Processors optimized for digital signal processing are divided into two broad categories: fixed-point and floating-point. In general, the cutting-edge fixed-point families tend to be fast, low power, and low cost, while floating-point processors offer high precision and wide dynamic range in hardware.
While the Blackfin® Processor architecture was designed for native fixed-point computations, it can achieve clock speeds that are high enough to emulate floating-point operations in software. This gives the system designer a choice between hardware efficiency of floating-point processors and the low cost and power of Blackfin Processor fixed-point devices. Depending on whether full standard conformance or speed is the goal, floating-point emulation on a fixed­point processor might use the IEEE-754 standard or a fast floating-point (non-IEEE-compliant) format.
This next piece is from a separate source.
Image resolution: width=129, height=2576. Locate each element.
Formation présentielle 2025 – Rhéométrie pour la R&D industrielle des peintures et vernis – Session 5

On the Blackfin Processor platform, IEEE-754 floating-point functions are available as library calls from both C/C++ and assembly language. These libraries emulate floating-point processing using fixed-point logic.
To reduce computational complexity, it is sometimes advantageous to use a more relaxed and faster floating-point format. A significant cycle savings can often be achieved in this way.
This document shows how to emulate fast floating-point arithmetic on the Blackfin
Processor platform. A two-word format is
employed for representing short and long fast floating-point data types. C-callable assembly source code is included for the following operations: addition, subtraction, multiplication and conversion between fixed-point, IEEE-754 floating-point, and the fast floating-point formats.

Overview

In fixed-point number representation, the radix point is always at the same location. While this convention simplifies numeric operations and conserves memory, it places a limit the magnitude and precision. In situations that require a large range of numbers or high resolution, a changeable radix point is desirable.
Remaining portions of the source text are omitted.